I thought the pun on "the bard of Lytham" would sink without trace and I was right.

The wildhighlander is clearly short of nubiles in his waiting room, seeking portfolios of "publicity shots".

Interesting brace of comment deleteds at the end. I wonder what they were.

William Gruff said...

Idle: I'm not sure how I should take that; I thought you had used beard as a transitive verb rather than as a noun but clearly I was mistaken. My apologies.

Elby: Stuck in store, perilously close to the Scotch border, is my copy of the Tolkien Wawen. I haven't opened it for years but it is the only one of Tolkien's works that I've ever enjoyed, even though I've read The Hobbit and The Lord of The Rings aloud to the Mrs Gruff three times.

Witchcraft By A Picture is one of my top five poems. Sadly my Penguin copy of Donne's verse (bought long ago as a gift to a lover but never given) is also perilously close to the edge of civilisation, so I'm rather out of touch with him. Herbert, I think (or thought twenty years ago and more), was more plausible, and consistent, but not quite as 'inspiring'.

In poetry, as in architecture, the Victorians never quite got the point, and G E Street, and George Gilbert Scott were about as good as it got. They had no poetical equivalent amongst their contemporaries.

I do think that between the death of John Wilmot and 1914 poetry in England was slumbering, and now it is dead.

Philipa said...

"In poetry, as in architecture, the Victorians never quite got the point, and G E Street, and George Gilbert Scott were about as good as it got. They had no poetical equivalent amongst their contemporaries. I do think that between the death of John Wilmot and 1914 poetry in England was slumbering, and now it is dead."

Disagree with you completely.

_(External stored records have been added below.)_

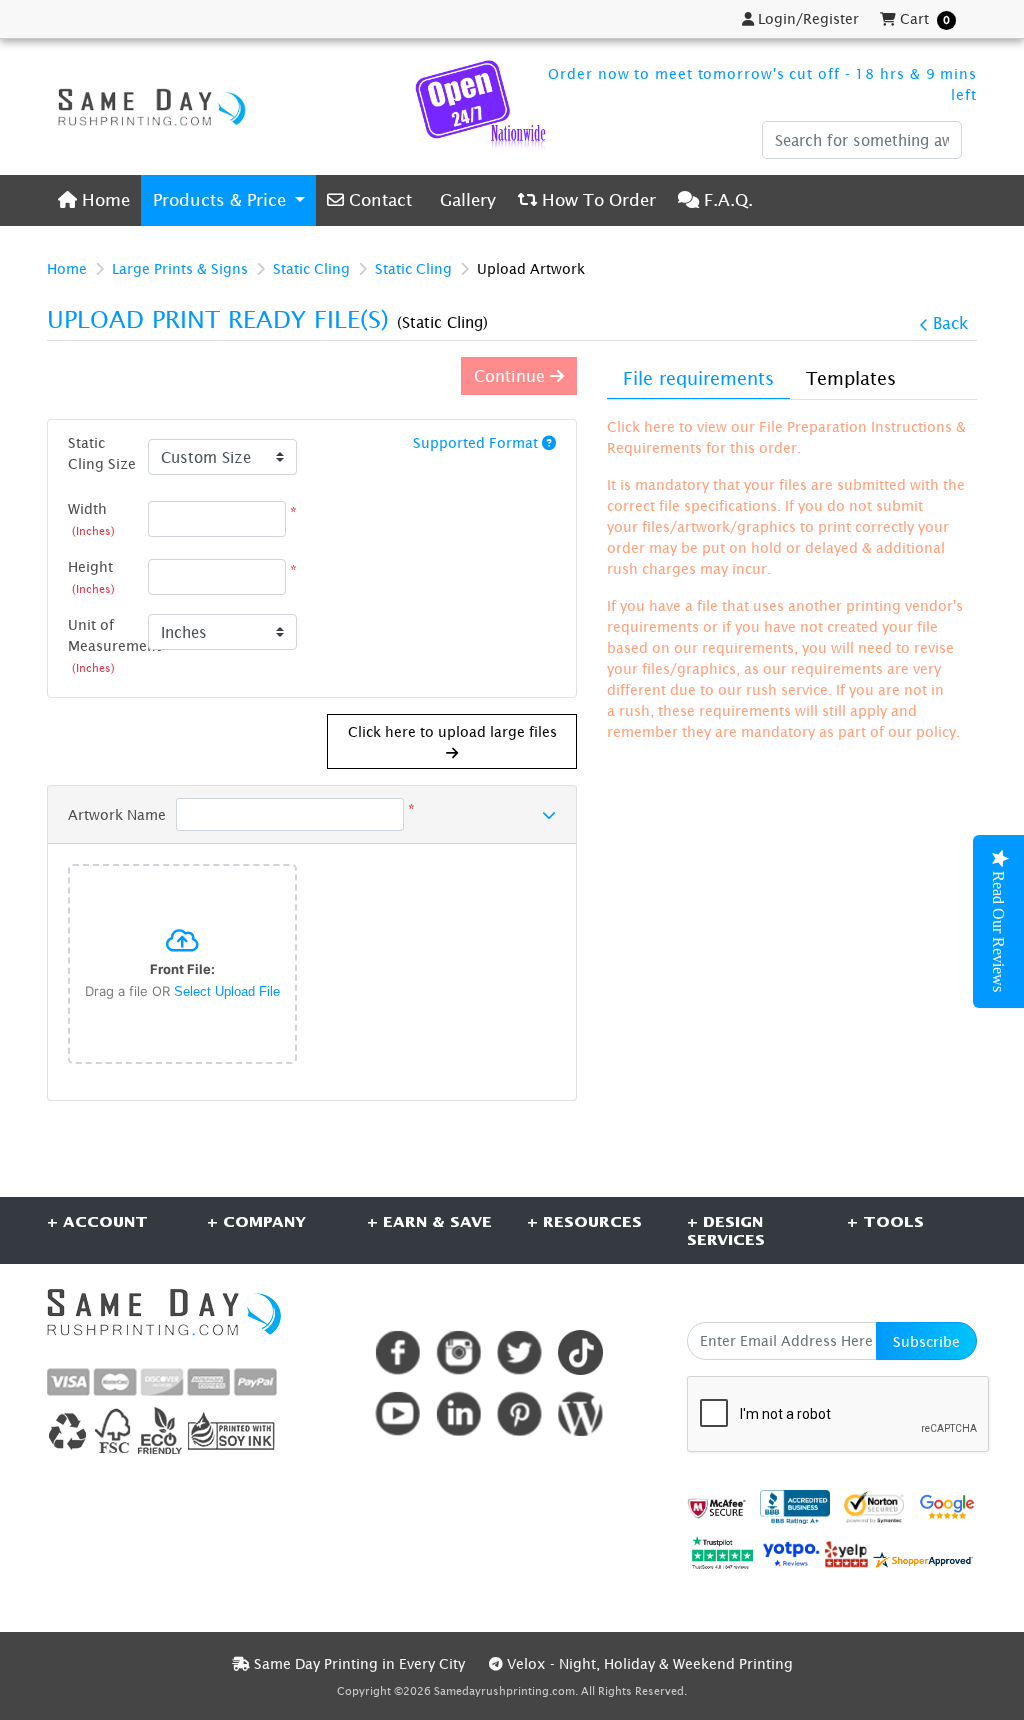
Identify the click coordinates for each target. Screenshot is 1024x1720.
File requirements (698, 378)
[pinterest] (519, 1413)
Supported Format (477, 442)
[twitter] (519, 1352)
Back (950, 323)
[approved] (923, 1558)
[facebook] (397, 1352)
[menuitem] (94, 200)
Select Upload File (227, 991)
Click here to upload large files (452, 731)
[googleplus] (717, 1507)
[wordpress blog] (580, 1413)
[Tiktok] (580, 1352)
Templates (851, 378)
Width (91, 518)
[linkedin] (458, 1413)
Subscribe (926, 1341)
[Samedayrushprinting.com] (147, 107)
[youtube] (397, 1413)
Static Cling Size (102, 453)
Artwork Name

Couldn't disagree more.

Calfy said...

William Gruff- did she not get them the first time?

William Gruff said...

Get what?

William Gruff said...

And who is 'she'?

Philipa said...

Calfy - I don't think either of them got it.

So funny :-D

idle said...

Let me help, Wm:

"even though I've read The Hobbit and The Lord of The Rings aloud to the Mrs Gruff three times."

William Gruff said...

That's the sort of 'joke' The Mrs Gruff finds amusing.